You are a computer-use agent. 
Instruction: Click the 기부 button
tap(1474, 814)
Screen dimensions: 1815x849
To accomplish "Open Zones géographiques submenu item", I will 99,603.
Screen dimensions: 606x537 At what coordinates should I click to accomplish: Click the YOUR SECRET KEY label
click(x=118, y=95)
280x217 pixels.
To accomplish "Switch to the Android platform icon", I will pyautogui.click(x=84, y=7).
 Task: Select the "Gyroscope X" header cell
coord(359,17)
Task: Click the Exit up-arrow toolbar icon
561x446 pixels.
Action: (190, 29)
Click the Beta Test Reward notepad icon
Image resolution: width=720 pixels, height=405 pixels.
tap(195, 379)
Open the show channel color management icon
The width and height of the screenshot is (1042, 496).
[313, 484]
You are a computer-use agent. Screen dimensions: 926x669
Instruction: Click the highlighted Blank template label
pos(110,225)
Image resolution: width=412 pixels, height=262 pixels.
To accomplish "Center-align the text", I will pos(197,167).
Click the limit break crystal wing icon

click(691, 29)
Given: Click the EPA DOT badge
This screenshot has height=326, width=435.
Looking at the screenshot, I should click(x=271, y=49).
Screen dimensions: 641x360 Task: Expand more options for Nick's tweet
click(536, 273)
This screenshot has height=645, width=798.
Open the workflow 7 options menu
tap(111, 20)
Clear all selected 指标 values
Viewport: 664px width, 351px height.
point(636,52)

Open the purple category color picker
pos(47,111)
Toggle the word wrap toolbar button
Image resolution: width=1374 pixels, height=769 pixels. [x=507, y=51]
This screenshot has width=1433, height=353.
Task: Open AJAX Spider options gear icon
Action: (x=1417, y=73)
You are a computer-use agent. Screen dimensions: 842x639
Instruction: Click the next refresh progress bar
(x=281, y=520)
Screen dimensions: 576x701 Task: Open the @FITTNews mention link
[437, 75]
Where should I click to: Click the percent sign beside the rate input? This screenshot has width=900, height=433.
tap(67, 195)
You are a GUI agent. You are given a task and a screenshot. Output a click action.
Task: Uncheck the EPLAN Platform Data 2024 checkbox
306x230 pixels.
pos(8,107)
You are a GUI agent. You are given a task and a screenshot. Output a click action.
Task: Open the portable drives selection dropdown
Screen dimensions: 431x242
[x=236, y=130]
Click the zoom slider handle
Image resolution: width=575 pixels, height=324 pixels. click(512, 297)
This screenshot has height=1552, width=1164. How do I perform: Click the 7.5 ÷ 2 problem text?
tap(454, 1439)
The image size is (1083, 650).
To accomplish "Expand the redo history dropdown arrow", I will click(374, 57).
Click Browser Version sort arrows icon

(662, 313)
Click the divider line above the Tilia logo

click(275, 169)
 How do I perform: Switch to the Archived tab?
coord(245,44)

----

▶ [WHAT IS NEEDED]
The required output is the exact sequence of lines from the one containing "This screenshot has height=1552, width=1164." through the end of the listing, both endpoints included.

▶ [TASK OUTPUT]
This screenshot has height=1552, width=1164. How do I perform: Click the 7.5 ÷ 2 problem text?
tap(454, 1439)
The image size is (1083, 650).
To accomplish "Expand the redo history dropdown arrow", I will click(374, 57).
Click Browser Version sort arrows icon

(662, 313)
Click the divider line above the Tilia logo

click(275, 169)
 How do I perform: Switch to the Archived tab?
coord(245,44)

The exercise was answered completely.